▶ PROBLEM STATEMENT
Reproduce each of the lines below word for word, with nothing changed.

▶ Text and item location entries
-=-=-

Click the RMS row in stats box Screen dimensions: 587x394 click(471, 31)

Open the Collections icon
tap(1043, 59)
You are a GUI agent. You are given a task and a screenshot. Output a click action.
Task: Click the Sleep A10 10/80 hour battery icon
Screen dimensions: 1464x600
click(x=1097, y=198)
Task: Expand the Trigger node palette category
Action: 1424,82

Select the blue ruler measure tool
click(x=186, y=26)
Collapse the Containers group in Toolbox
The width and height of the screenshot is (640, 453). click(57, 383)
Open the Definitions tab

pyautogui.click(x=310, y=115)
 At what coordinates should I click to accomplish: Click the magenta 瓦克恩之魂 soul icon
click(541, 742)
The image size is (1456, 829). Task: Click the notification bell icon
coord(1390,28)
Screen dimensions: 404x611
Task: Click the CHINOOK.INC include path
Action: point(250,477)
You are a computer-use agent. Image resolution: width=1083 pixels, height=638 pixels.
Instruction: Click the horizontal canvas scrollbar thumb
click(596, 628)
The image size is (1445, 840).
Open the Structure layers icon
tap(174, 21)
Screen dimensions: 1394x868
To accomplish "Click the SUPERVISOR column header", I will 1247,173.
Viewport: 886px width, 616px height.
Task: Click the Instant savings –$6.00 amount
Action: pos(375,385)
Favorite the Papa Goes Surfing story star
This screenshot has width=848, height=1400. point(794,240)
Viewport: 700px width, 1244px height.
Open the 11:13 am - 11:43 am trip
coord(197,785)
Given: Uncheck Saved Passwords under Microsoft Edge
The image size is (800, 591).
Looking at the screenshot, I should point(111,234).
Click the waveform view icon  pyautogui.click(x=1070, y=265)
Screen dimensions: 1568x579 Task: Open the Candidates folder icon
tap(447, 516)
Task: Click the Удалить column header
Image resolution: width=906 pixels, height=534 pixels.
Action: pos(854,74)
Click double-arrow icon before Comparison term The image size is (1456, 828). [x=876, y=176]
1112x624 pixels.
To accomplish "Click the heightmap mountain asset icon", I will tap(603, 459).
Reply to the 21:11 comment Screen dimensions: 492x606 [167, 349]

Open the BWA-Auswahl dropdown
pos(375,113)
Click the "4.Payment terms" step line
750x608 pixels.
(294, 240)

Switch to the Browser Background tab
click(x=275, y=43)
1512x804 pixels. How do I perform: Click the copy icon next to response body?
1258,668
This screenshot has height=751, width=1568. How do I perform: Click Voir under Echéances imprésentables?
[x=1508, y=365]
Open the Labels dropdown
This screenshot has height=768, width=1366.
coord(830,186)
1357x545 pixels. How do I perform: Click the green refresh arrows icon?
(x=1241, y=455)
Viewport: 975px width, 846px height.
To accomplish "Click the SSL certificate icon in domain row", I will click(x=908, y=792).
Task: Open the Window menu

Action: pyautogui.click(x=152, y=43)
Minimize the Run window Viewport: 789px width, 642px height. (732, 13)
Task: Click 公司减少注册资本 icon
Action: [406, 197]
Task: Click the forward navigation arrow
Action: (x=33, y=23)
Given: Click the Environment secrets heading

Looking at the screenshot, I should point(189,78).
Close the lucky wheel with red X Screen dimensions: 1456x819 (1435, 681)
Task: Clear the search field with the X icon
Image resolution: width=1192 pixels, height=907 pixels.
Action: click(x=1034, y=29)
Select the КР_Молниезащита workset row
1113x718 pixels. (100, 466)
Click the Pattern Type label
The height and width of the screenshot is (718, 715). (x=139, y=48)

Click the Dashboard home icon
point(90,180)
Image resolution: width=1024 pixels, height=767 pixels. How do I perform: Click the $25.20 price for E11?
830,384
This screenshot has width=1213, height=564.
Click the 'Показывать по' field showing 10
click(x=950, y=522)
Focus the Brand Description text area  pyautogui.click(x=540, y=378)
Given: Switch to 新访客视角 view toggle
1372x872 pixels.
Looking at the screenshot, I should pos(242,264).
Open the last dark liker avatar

-=-=-

▶ REPLY TO THE EXERCISE
Click the RMS row in stats box Screen dimensions: 587x394 click(471, 31)

Open the Collections icon
tap(1043, 59)
You are a GUI agent. You are given a task and a screenshot. Output a click action.
Task: Click the Sleep A10 10/80 hour battery icon
Screen dimensions: 1464x600
click(x=1097, y=198)
Task: Expand the Trigger node palette category
Action: 1424,82

Select the blue ruler measure tool
click(x=186, y=26)
Collapse the Containers group in Toolbox
The width and height of the screenshot is (640, 453). click(57, 383)
Open the Definitions tab

pyautogui.click(x=310, y=115)
 At what coordinates should I click to accomplish: Click the magenta 瓦克恩之魂 soul icon
click(541, 742)
The image size is (1456, 829). Task: Click the notification bell icon
coord(1390,28)
Screen dimensions: 404x611
Task: Click the CHINOOK.INC include path
Action: point(250,477)
You are a computer-use agent. Image resolution: width=1083 pixels, height=638 pixels.
Instruction: Click the horizontal canvas scrollbar thumb
click(596, 628)
The image size is (1445, 840).
Open the Structure layers icon
tap(174, 21)
Screen dimensions: 1394x868
To accomplish "Click the SUPERVISOR column header", I will 1247,173.
Viewport: 886px width, 616px height.
Task: Click the Instant savings –$6.00 amount
Action: pos(375,385)
Favorite the Papa Goes Surfing story star
This screenshot has width=848, height=1400. point(794,240)
Viewport: 700px width, 1244px height.
Open the 11:13 am - 11:43 am trip
coord(197,785)
Given: Uncheck Saved Passwords under Microsoft Edge
The image size is (800, 591).
Looking at the screenshot, I should point(111,234).
Click the waveform view icon  pyautogui.click(x=1070, y=265)
Screen dimensions: 1568x579 Task: Open the Candidates folder icon
tap(447, 516)
Task: Click the Удалить column header
Image resolution: width=906 pixels, height=534 pixels.
Action: pos(854,74)
Click double-arrow icon before Comparison term The image size is (1456, 828). [x=876, y=176]
1112x624 pixels.
To accomplish "Click the heightmap mountain asset icon", I will tap(603, 459).
Reply to the 21:11 comment Screen dimensions: 492x606 [167, 349]

Open the BWA-Auswahl dropdown
pos(375,113)
Click the "4.Payment terms" step line
750x608 pixels.
(294, 240)

Switch to the Browser Background tab
click(x=275, y=43)
1512x804 pixels. How do I perform: Click the copy icon next to response body?
1258,668
This screenshot has height=751, width=1568. How do I perform: Click Voir under Echéances imprésentables?
[x=1508, y=365]
Open the Labels dropdown
This screenshot has height=768, width=1366.
coord(830,186)
1357x545 pixels. How do I perform: Click the green refresh arrows icon?
(x=1241, y=455)
Viewport: 975px width, 846px height.
To accomplish "Click the SSL certificate icon in domain row", I will click(x=908, y=792).
Task: Open the Window menu

Action: pyautogui.click(x=152, y=43)
Minimize the Run window Viewport: 789px width, 642px height. (732, 13)
Task: Click 公司减少注册资本 icon
Action: [406, 197]
Task: Click the forward navigation arrow
Action: (x=33, y=23)
Given: Click the Environment secrets heading

Looking at the screenshot, I should point(189,78).
Close the lucky wheel with red X Screen dimensions: 1456x819 (1435, 681)
Task: Clear the search field with the X icon
Image resolution: width=1192 pixels, height=907 pixels.
Action: click(x=1034, y=29)
Select the КР_Молниезащита workset row
1113x718 pixels. (100, 466)
Click the Pattern Type label
The height and width of the screenshot is (718, 715). (x=139, y=48)

Click the Dashboard home icon
point(90,180)
Image resolution: width=1024 pixels, height=767 pixels. How do I perform: Click the $25.20 price for E11?
830,384
This screenshot has width=1213, height=564.
Click the 'Показывать по' field showing 10
click(x=950, y=522)
Focus the Brand Description text area  pyautogui.click(x=540, y=378)
Given: Switch to 新访客视角 view toggle
1372x872 pixels.
Looking at the screenshot, I should pos(242,264).
Open the last dark liker avatar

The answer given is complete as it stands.